● Text passage:
==============================
Britain’s ground-breaking, highly influential experimental theatre group, Forced Entertainment, will visit the Attenborough Centre next week with the UK premiere of their new show, Real Magic, on Thursday 10 and Friday 11 November.

Forced Entertainment: Real MagicDescribed in their own words as "part mind-reading feat, part cabaret act and part chaotic game show", Real Magic takes the audience on a hallucinatory journey in a work about optimism, individual agency and the desire for change.

The Sheffield-based theatre group are recipients of the prestigious 2016 International Ibsen Award, presented to them in a week-long celebration of their work in Oslo earlier this year. The prize is given in recognition of their outstanding contribution to theatre-making, and is the first time it has been awarded to a British company.

Forced Entertainment’s interdisciplinary practice extends across theatre performance, long durational works of up to 24 hours, gallery installation, site-specific pieces, books, and photographic and film collaborations.
==============================
● Dataset entries:
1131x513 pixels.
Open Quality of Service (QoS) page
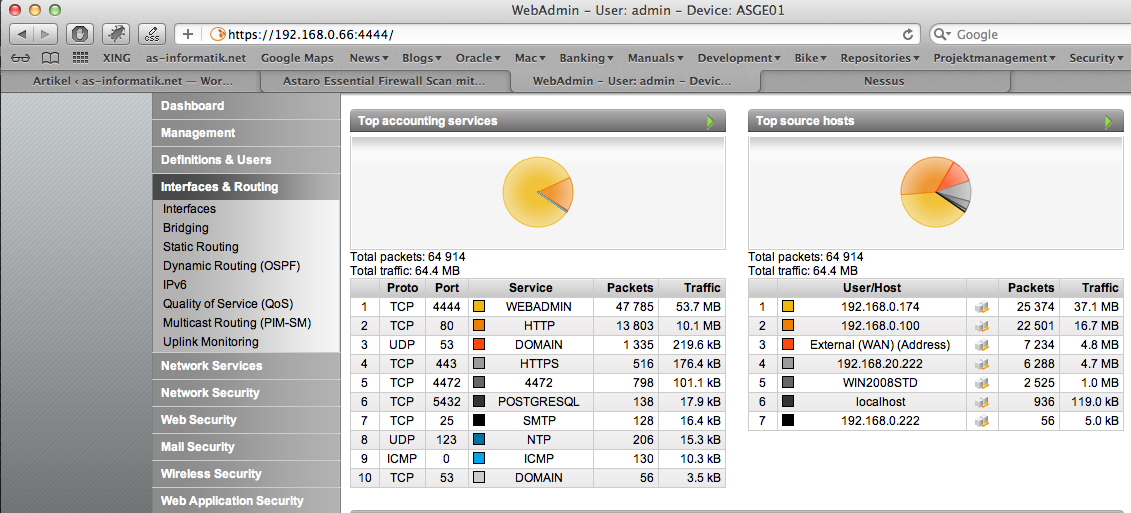[x=227, y=304]
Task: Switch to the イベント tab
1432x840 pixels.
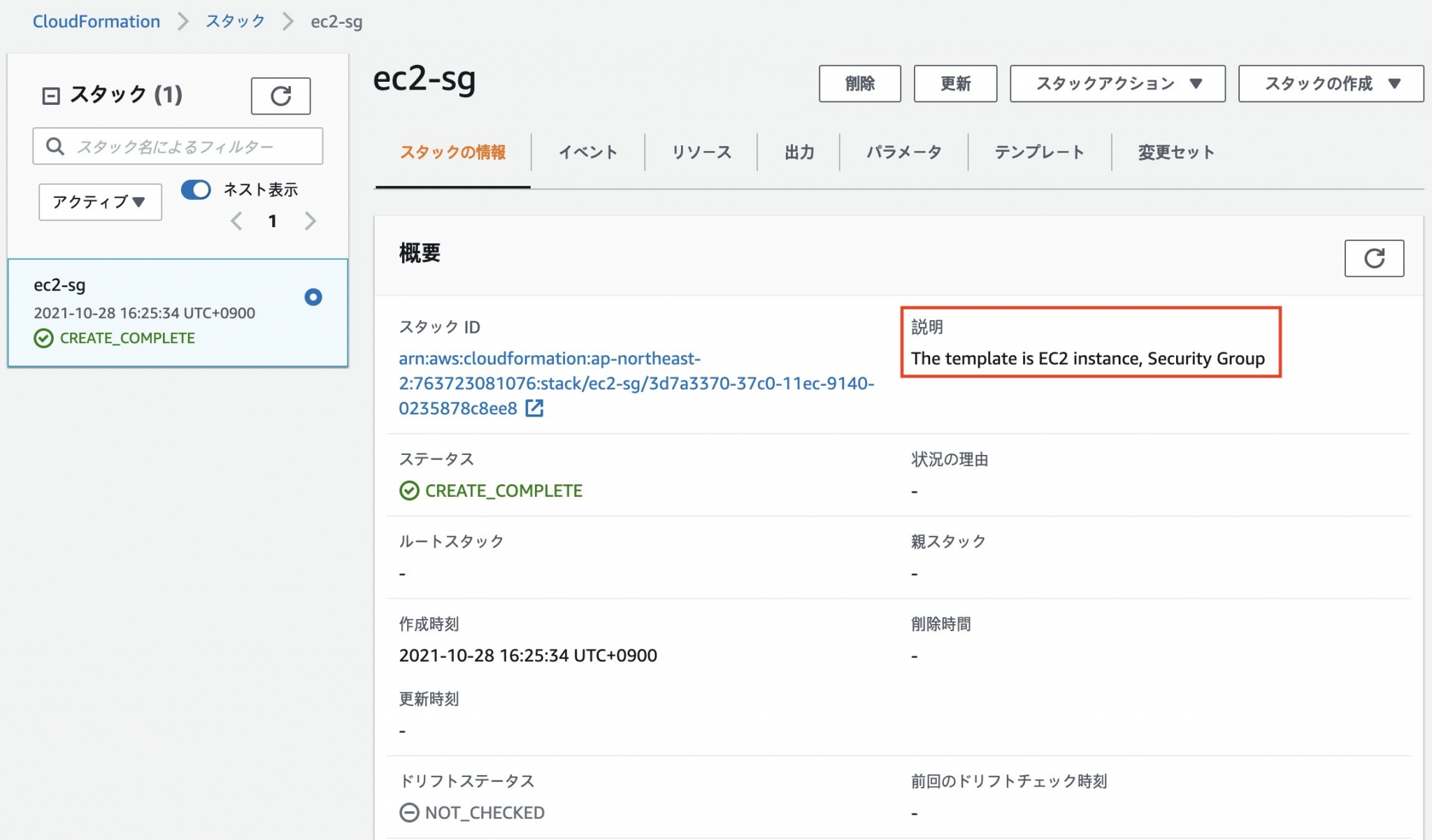Action: (588, 152)
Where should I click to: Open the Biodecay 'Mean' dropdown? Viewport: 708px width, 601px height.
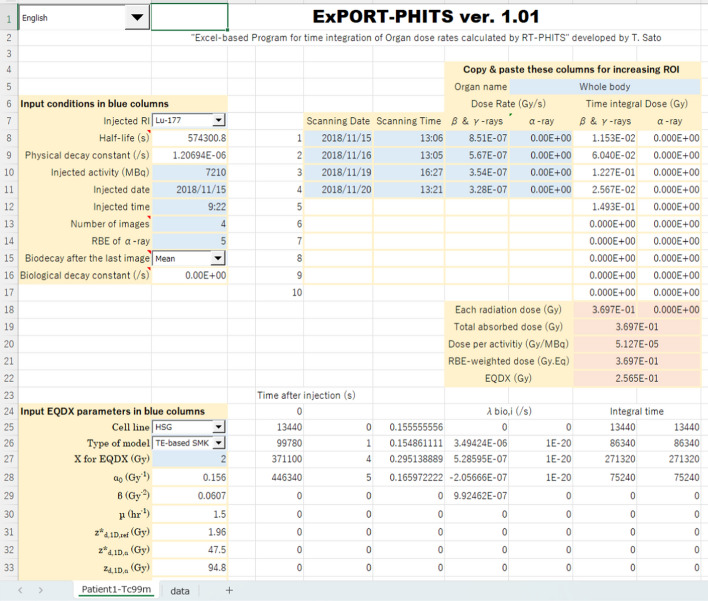tap(219, 258)
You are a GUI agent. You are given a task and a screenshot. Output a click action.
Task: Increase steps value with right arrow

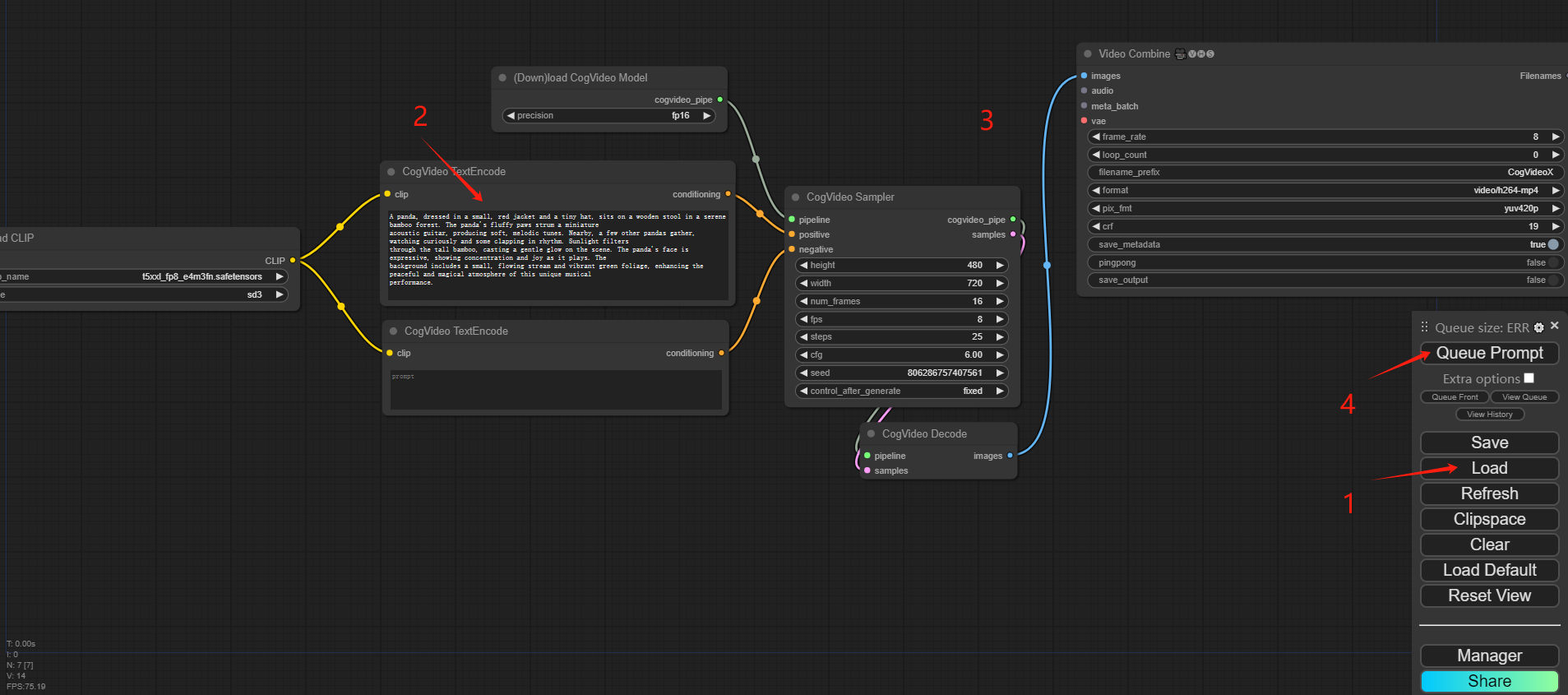coord(1000,337)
==============================
● Objectives:
a – Write out the passage about Forced Entertainment from "Forced Entertainment: Real" up to and including "desire for change.".
b – In the passage about Forced Entertainment, the group describes Real Magic in its own words as "part" of several things. List each of them.

● Task solutions:
a –
Forced Entertainment: Real MagicDescribed in their own words as "part mind-reading feat, part cabaret act and part chaotic game show", Real Magic takes the audience on a hallucinatory journey in a work about optimism, individual agency and the desire for change.

b –
- mind-reading feat
- cabaret act
- chaotic game show